The data suggests a strong correlation between those countries that are most successful at closing the gender gap and those that are the most economically competitive. “The key for the future of any country and any institution is the capability to attract the best talents,” said Klaus Schwab, Founder and Executive Chairman of the World Economic Forum. “In the future, talent will be more important than capital or anything else. To develop the gender dimension is not just a question of equality; it is the entry card to succeed and prosper in an ever more competitive world.”

Saadia Zahidi, Senior Director, Head of the World Economic Forum’s Women Leaders and Gender Parity Programme and report co-author, said: “Six of the top 10 performing countries in this year’s Global Competitiveness Index also feature in the top 20 of the Global Gender Gap Index – this shows the imperative for countries that have already invested in the health and education of women to address the economic and political realms, and for those that have not to do so before their economies fall further behind.”

Regional Analysis

Europe dominates the top 10 again in this year’s ranking, with Iceland holding on to the top spot with the best overall score on both educational attainment and political empowerment, followed by Finland, Norway, Sweden and Ireland respectively. Next are Denmark (7) and Switzerland (10). Italy, Greece (82) and Turkey (124) rank lowest.

In North America, the United States slipped five places to 22nd due to a smaller percentage of women in political decision-making positions. Meanwhile, Nicaragua is Latin America’s champion at 9th in the global rankings. Brazil (62) moves up 20 places on the back of improvements in primary education and the number of women in ministerial positions.

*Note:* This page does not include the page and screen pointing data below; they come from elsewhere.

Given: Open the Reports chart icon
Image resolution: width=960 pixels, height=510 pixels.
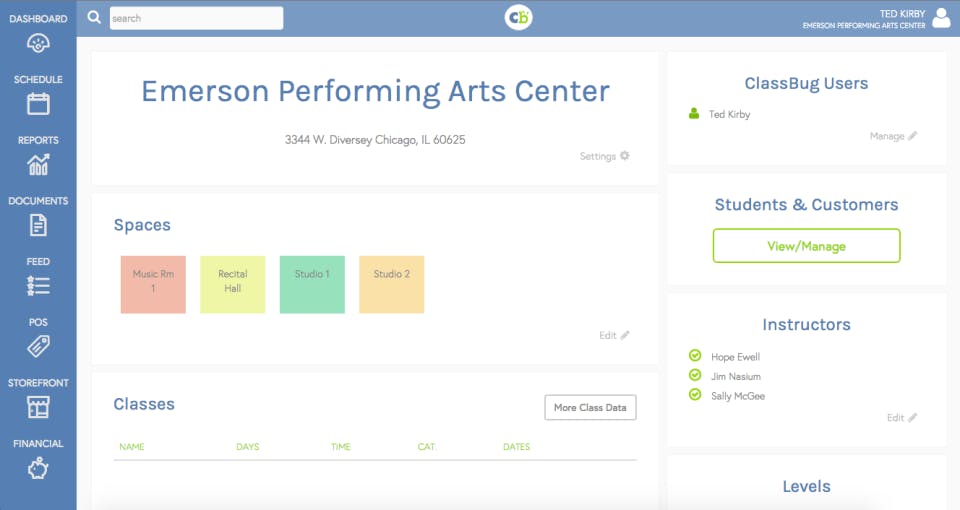Looking at the screenshot, I should pyautogui.click(x=38, y=164).

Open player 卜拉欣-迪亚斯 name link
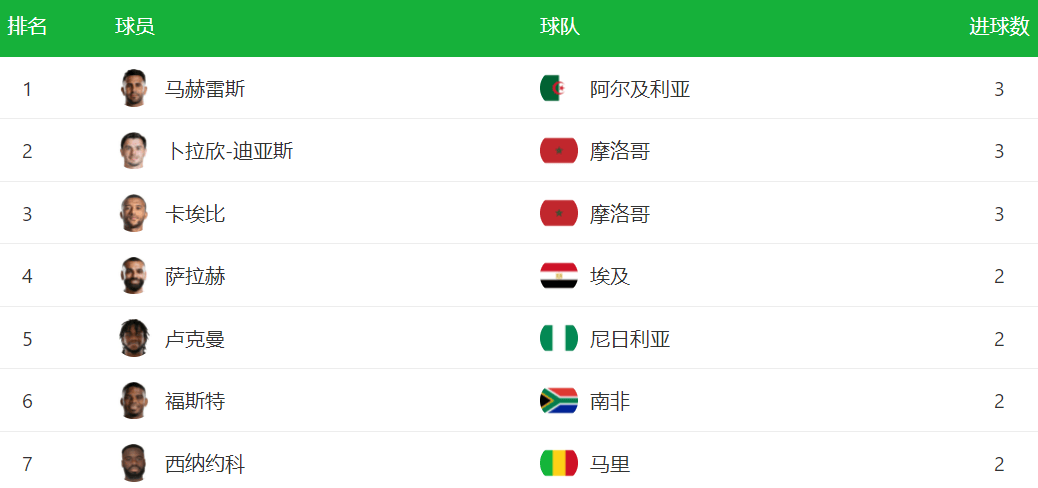[229, 151]
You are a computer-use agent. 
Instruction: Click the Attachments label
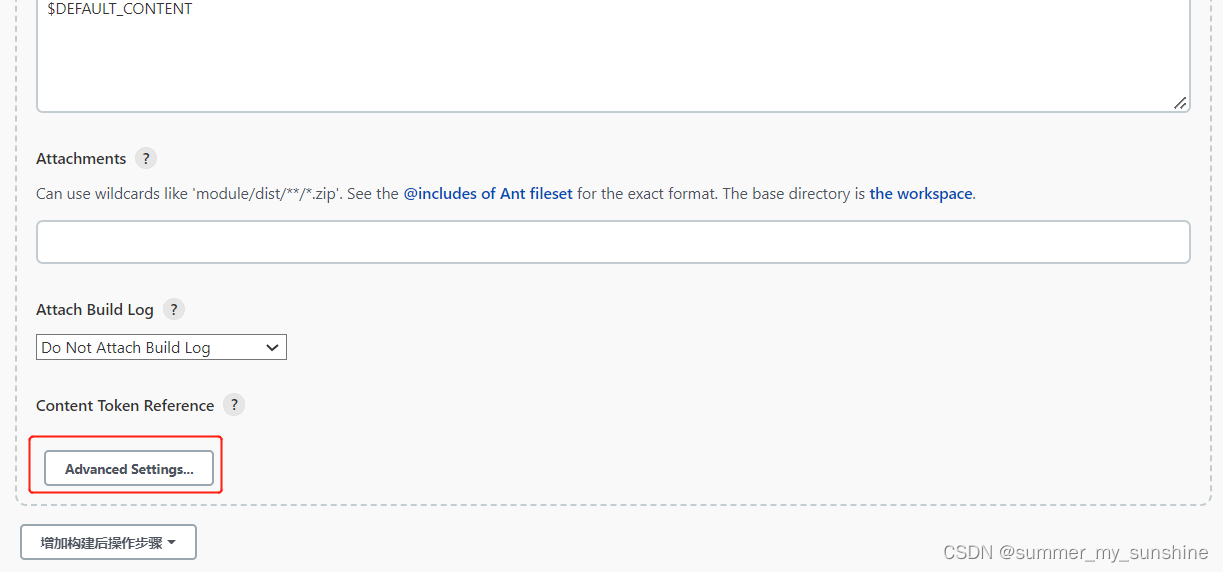coord(81,158)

Asia’s highest ranking country is the Philippines (8), primarily due to success in health, education and economic participation. China, which is the second lowest ranking country on the health and survival subindex (132) due to a skewed sex ratio at birth, scored highly in terms of female labour force participation (74%). Japan (101) and South Korea (108) are among the lowest ranking OECD economies. India (105) is the lowest-ranked of the BRIC economies, while Pakistan is among the bottom 10 countries for primary education, secondary education and literacy.

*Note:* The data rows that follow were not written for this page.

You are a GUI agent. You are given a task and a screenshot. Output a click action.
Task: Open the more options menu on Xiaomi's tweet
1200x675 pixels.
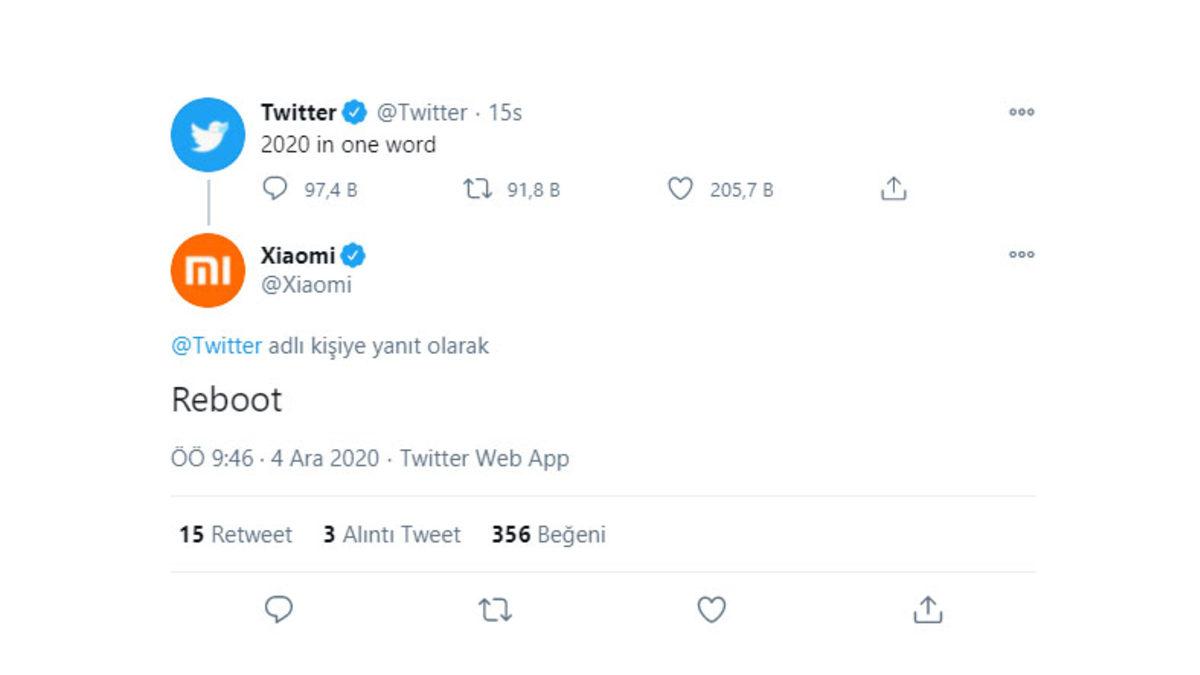(1022, 255)
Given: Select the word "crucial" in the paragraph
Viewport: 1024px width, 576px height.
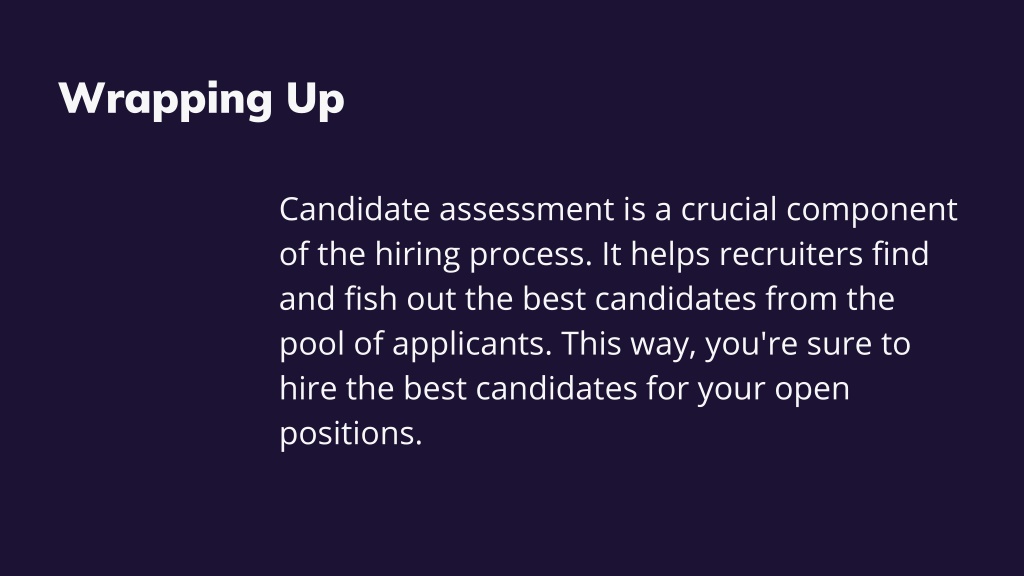Looking at the screenshot, I should 729,210.
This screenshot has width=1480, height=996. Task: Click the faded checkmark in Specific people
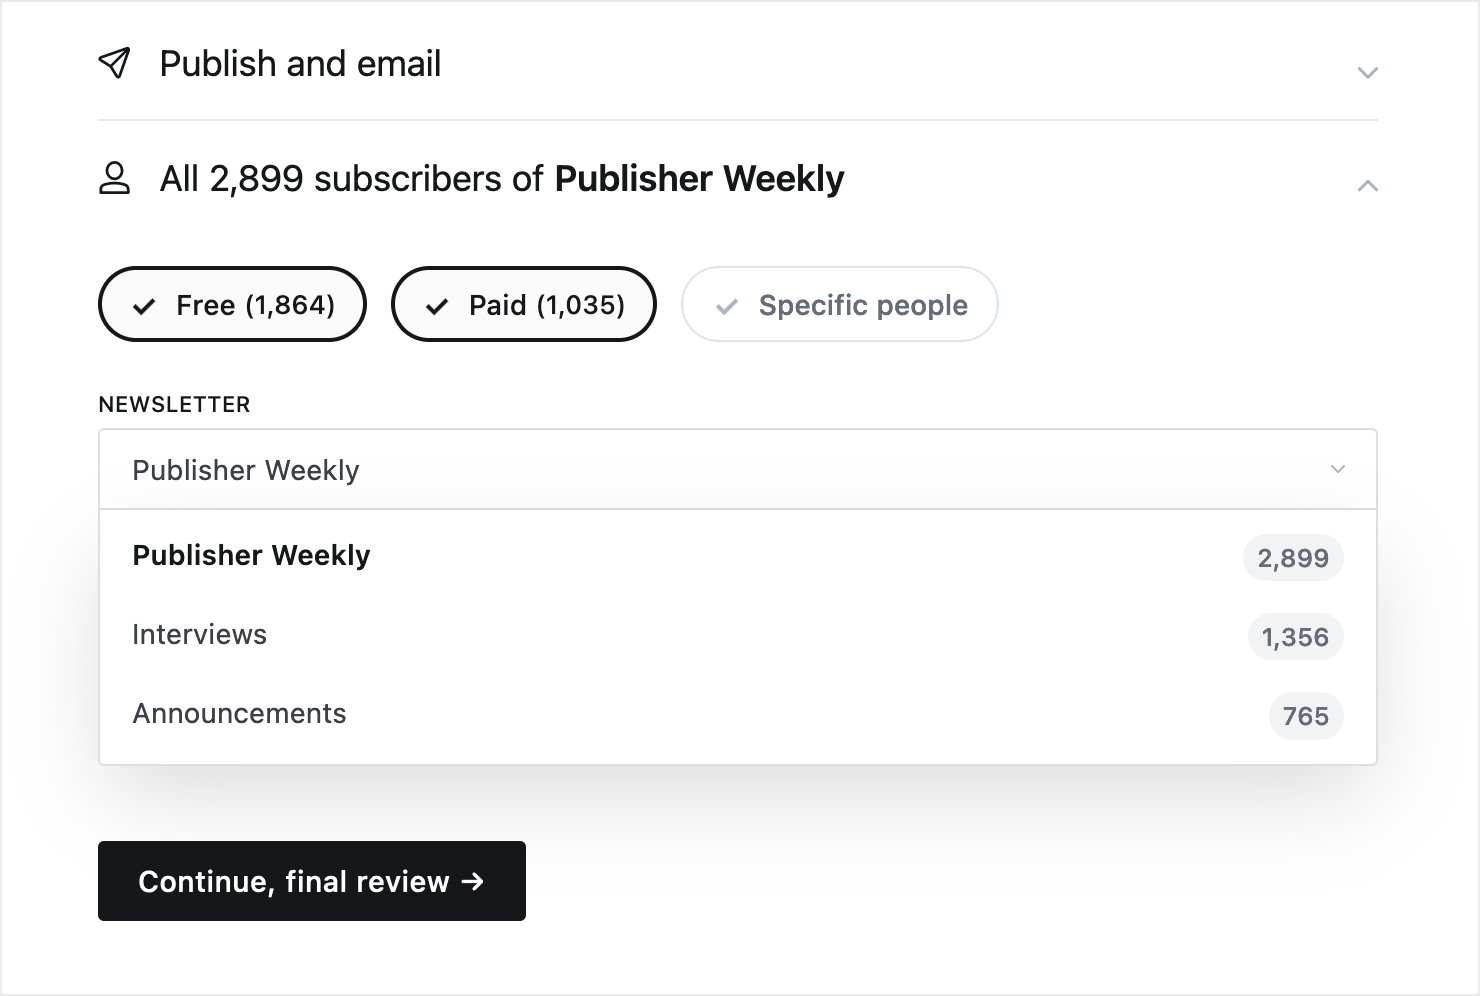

In the Arab world, the United Arab Emirates (107) continues to hold the top spot with higher than average economic participation of women and parity on education, including a reverse gender gap on tertiary education where almost three times as many women are enrolled as men. Syria, on which data was collected before the outbreak of civil war, fell three places to 132, slipping below Saudi Arabia (131) which has improved by almost 10 per cent relative to its score in 2006. Yemen (135) remains the lowest-ranking Arab world country despite progress since 2006.

The highest placed sub-Saharan African country is Lesotho (14). It slipped five places due to losses in wage equality for similar work and estimated earned income, but remains the only country from the region that has closed the gender gap in both the education attainment and health and survival sub indices. It is joined in the top 20 by South Africa (16), while Mali (128), Côte d’Ivoire (130) and Chad (133) are the lowest.

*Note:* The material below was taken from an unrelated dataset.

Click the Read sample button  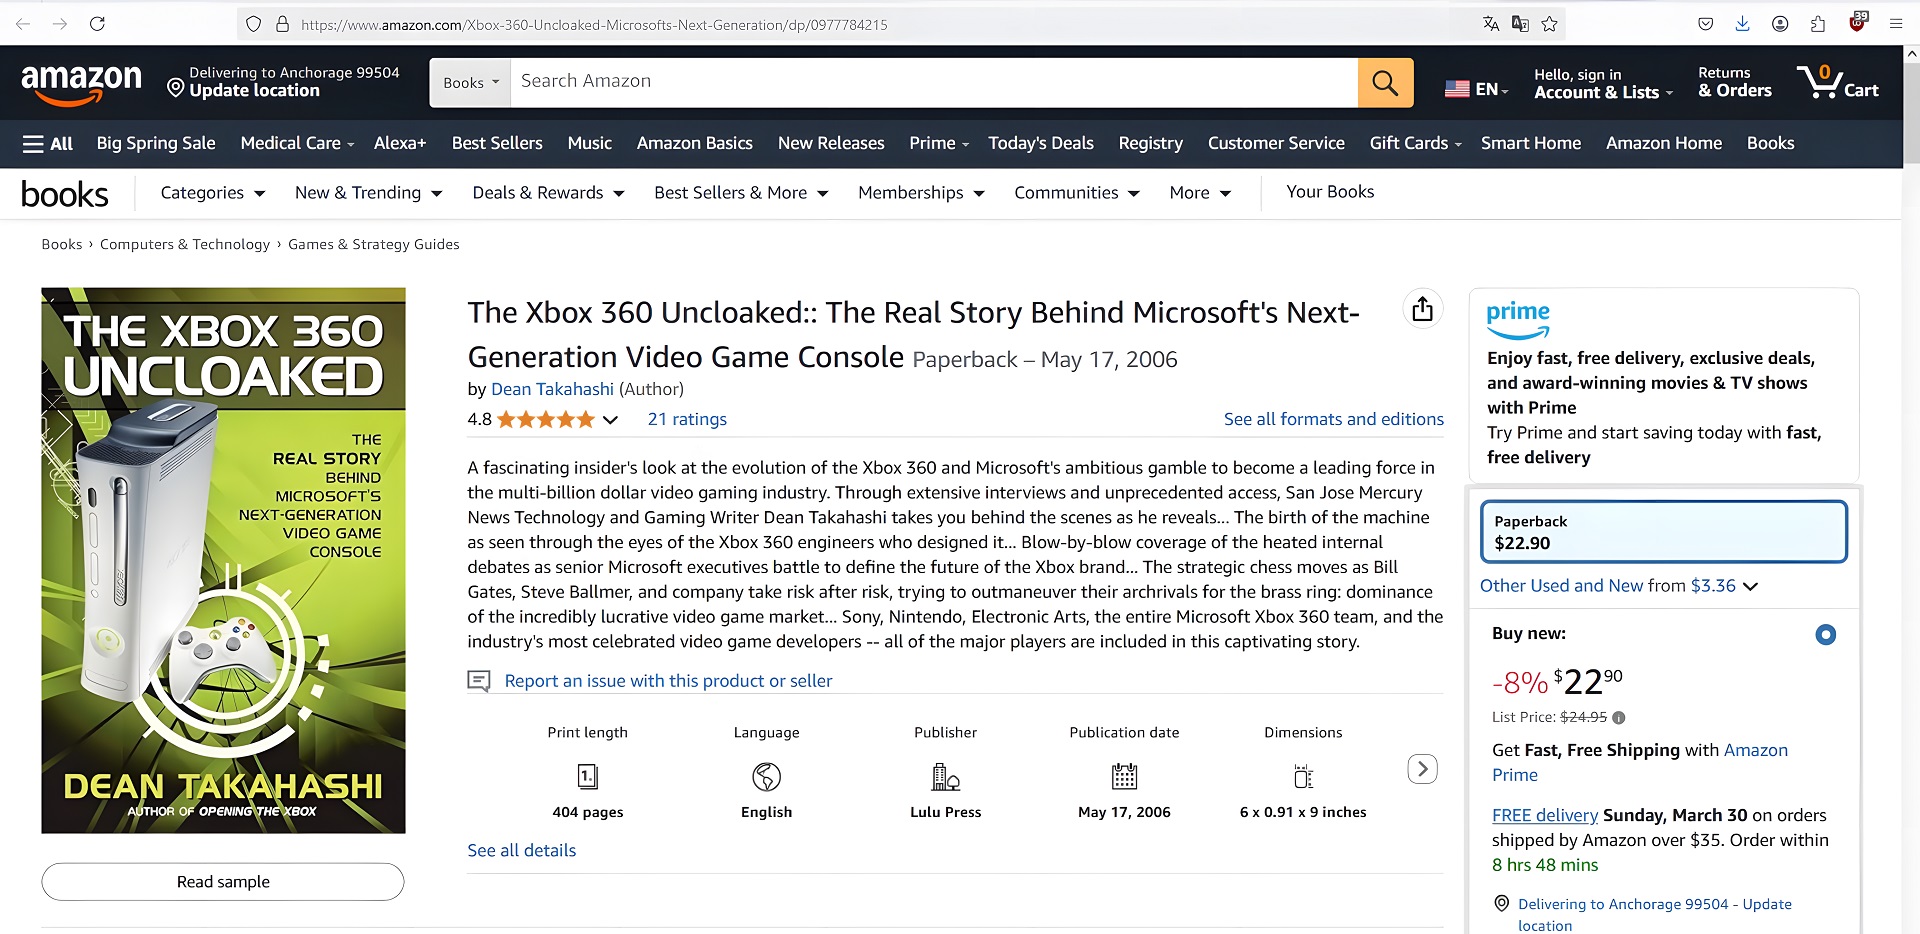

“Gender gaps can be closed with the right policies. As countries experiment with policy choices in this area, they should share the lessons from their experience to accelerate progress,” said co-author Laura Tyson, S. K. and Angela Chan Professor of Global Management, Haas School of Business, University of California at Berkeley, USA.

“In countries where women have more schooling than men, the frontline for change has shifted to making marriage and motherhood compatible with fuller economic and political participation of women,” said report co-author Ricardo Hausmann, Director of the Centre for International Development at Harvard University.